Exercise brief | Exclude the pictures. Transcribe, exactly as written, the lines from the one with "Blogs (59, 2213)" through the end of the entries below.

BEGIN Data provided

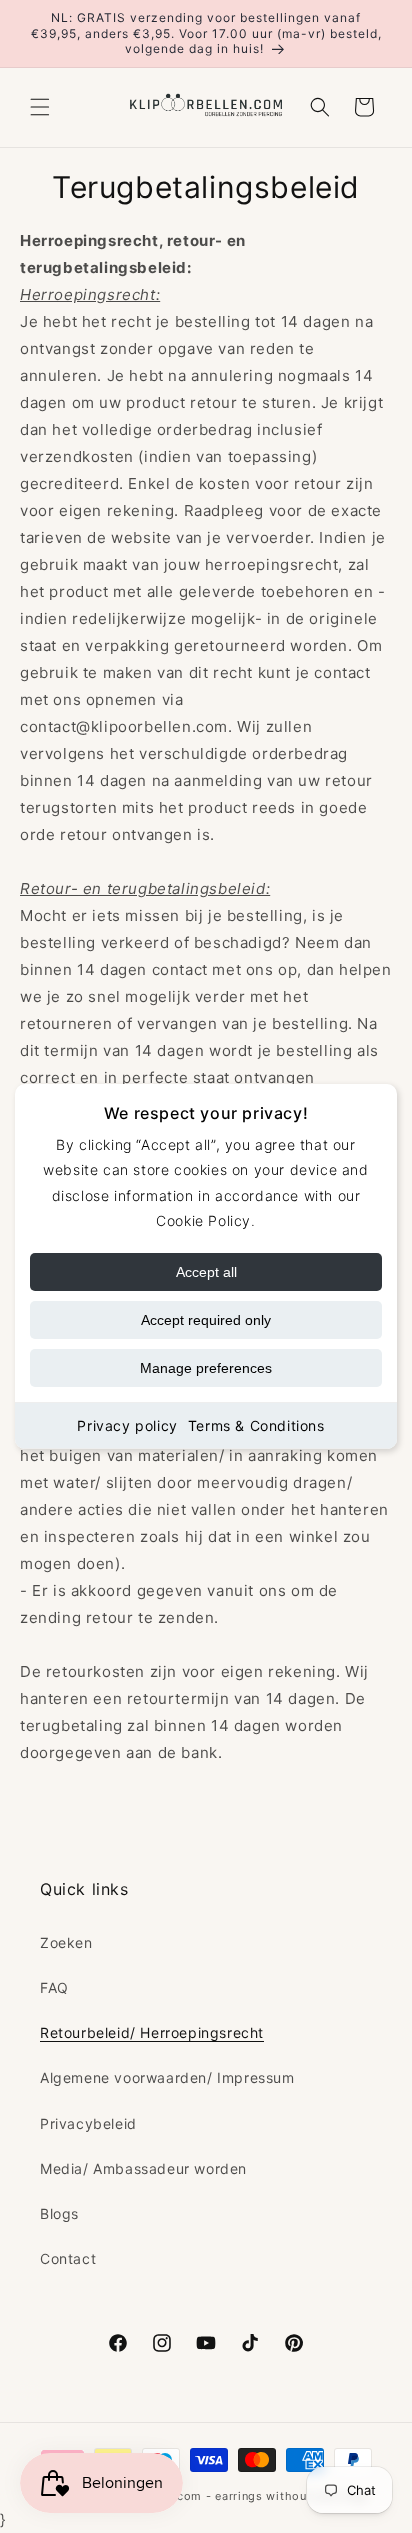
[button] (40, 107)
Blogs (59, 2213)
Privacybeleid (88, 2123)
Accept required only (206, 1320)
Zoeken (66, 1942)
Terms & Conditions (256, 1425)
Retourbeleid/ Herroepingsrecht (152, 2032)
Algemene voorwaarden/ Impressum (167, 2077)
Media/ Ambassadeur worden (143, 2168)
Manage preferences (206, 1368)
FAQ (54, 1987)
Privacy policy (127, 1425)
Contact (68, 2258)
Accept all (206, 1272)
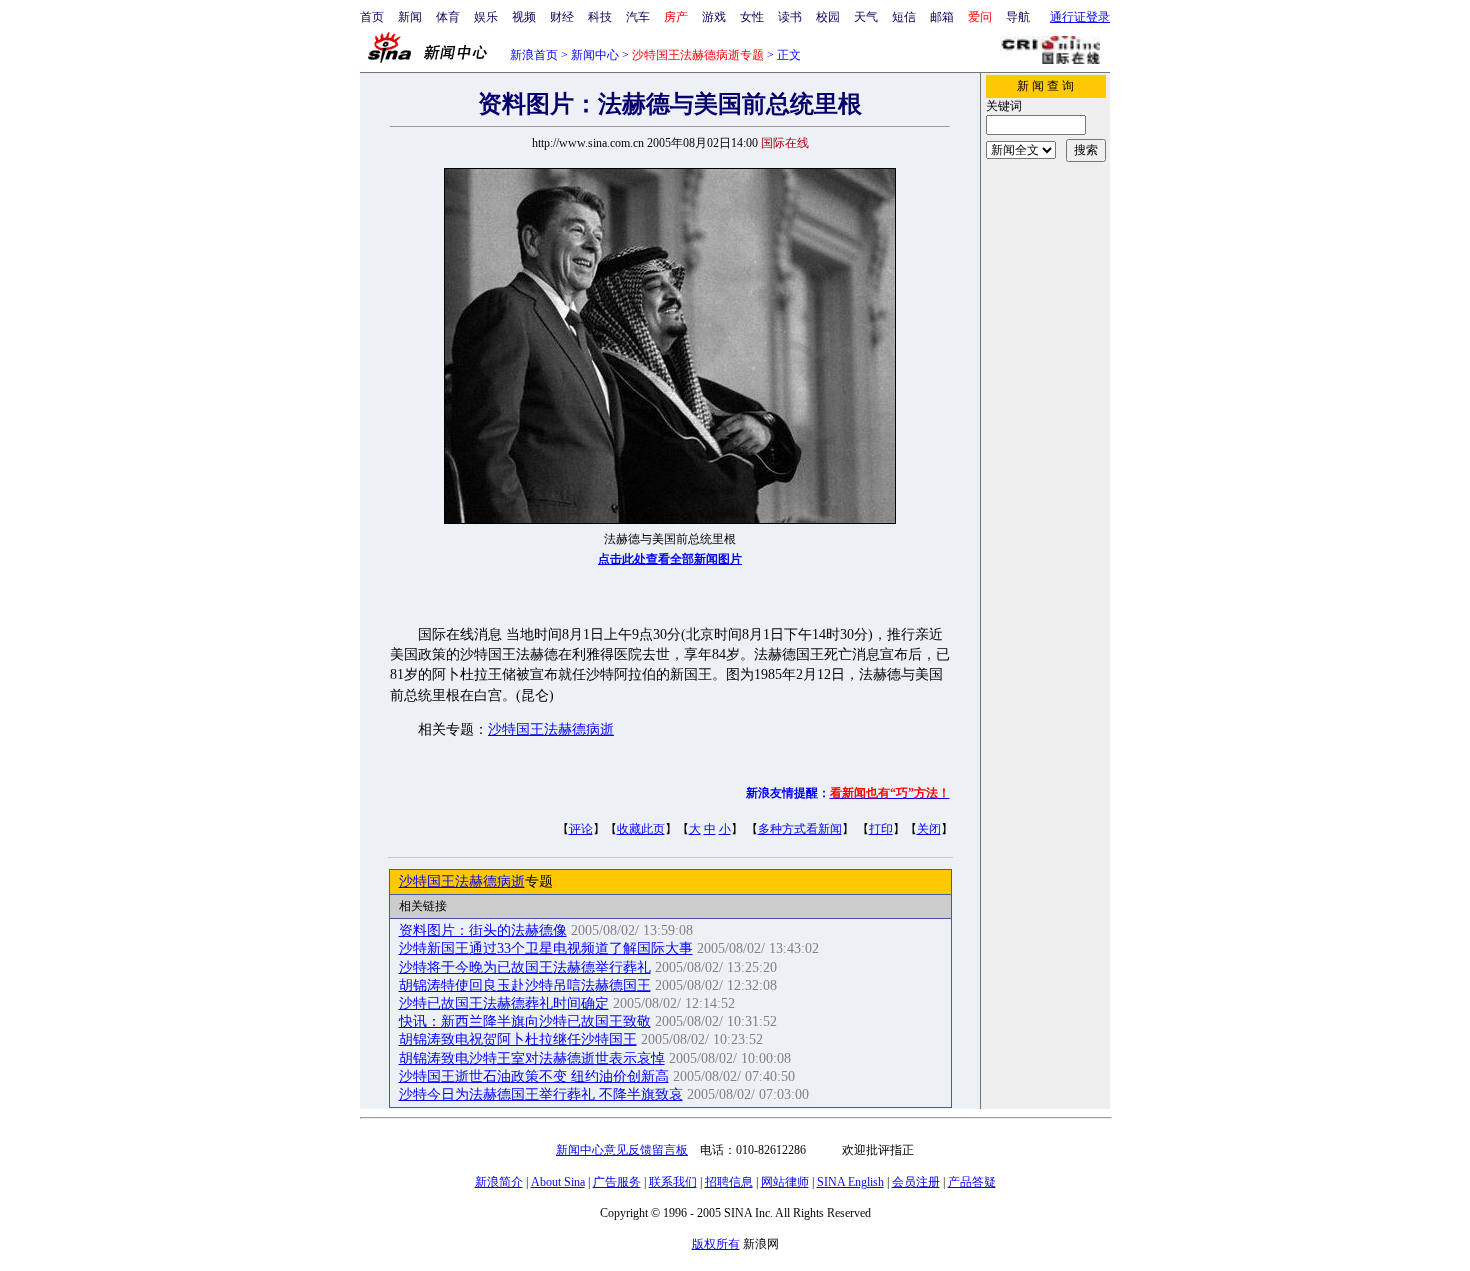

END Data provided

Task solution |
Blogs (59, 2213)
Privacybeleid (88, 2123)
Accept required only (206, 1320)
Zoeken (66, 1942)
Terms & Conditions (256, 1425)
Retourbeleid/ Herroepingsrecht (152, 2032)
Algemene voorwaarden/ Impressum (167, 2077)
Media/ Ambassadeur worden (143, 2168)
Manage preferences (206, 1368)
FAQ (54, 1987)
Privacy policy (127, 1425)
Contact (68, 2258)
Accept all (206, 1272)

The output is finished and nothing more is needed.